Ryan: Selling semi-state businesses makes no sense

SELLING the country’s semi-state commercial businesses should not be seen as a panacea for budgetary problems, according to Natural Resources Minister Eamon Ryan.

He said, despite calls to sell off assets held by companies such as the ESB and Bord Gáis, he did not believe it made business sense.

Mr Ryan said the companies should be seen as ongoing cash producers rather than a source of windfall.

“ESB, Bord Gáis, EirGrid and Bord na Móna are delivering for this economy and for Ireland. Last year these companies gave €320 million back to the exchequer in dividends and invested €1.9 billion in the wider economy,” he said.

The minister said he disagreed with Fine Gael’s proposal to sell some of the state assets. “Fine Gael is saying that we need to sell these companies to raise money for asset development.
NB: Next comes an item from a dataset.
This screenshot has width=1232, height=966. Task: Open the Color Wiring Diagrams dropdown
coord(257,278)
These companies are raising money on the debt markets. Why break them up when they are raising the capital? Why jeopardise the stimulus?”
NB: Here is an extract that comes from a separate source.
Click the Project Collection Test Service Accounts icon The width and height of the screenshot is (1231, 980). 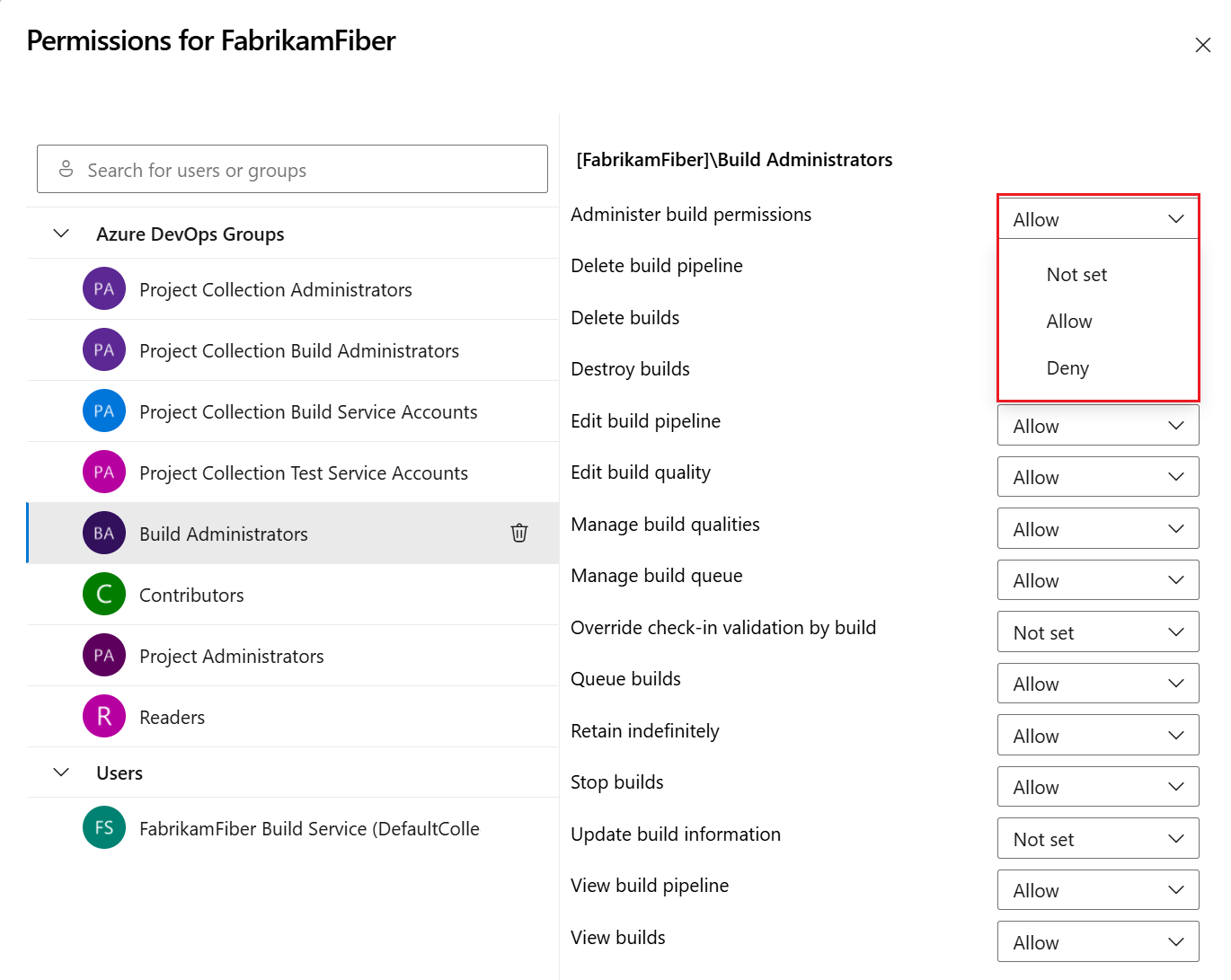coord(103,472)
Finance Minister Brian Lenihan has already charged the author of the Bord Snip Nua report, Professor Colm McCarthy, with investigating which state assets and semi-state companies could be off-loaded.
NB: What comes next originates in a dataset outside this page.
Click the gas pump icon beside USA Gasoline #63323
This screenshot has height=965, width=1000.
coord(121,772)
Fine Gael spokesman Leo Varadkar said the country was not being served by Mr Ryan’s refusal to address aspects of the semi-state sector and his party did not support the privatisation of essential services. “Fine Gael has advocated the privatisation of non-essential state assets which are not monopolies and we do not need to maintain in public ownership. These include ESB Power Gen, Bord Gáis Energy and ESB Customer Supply.”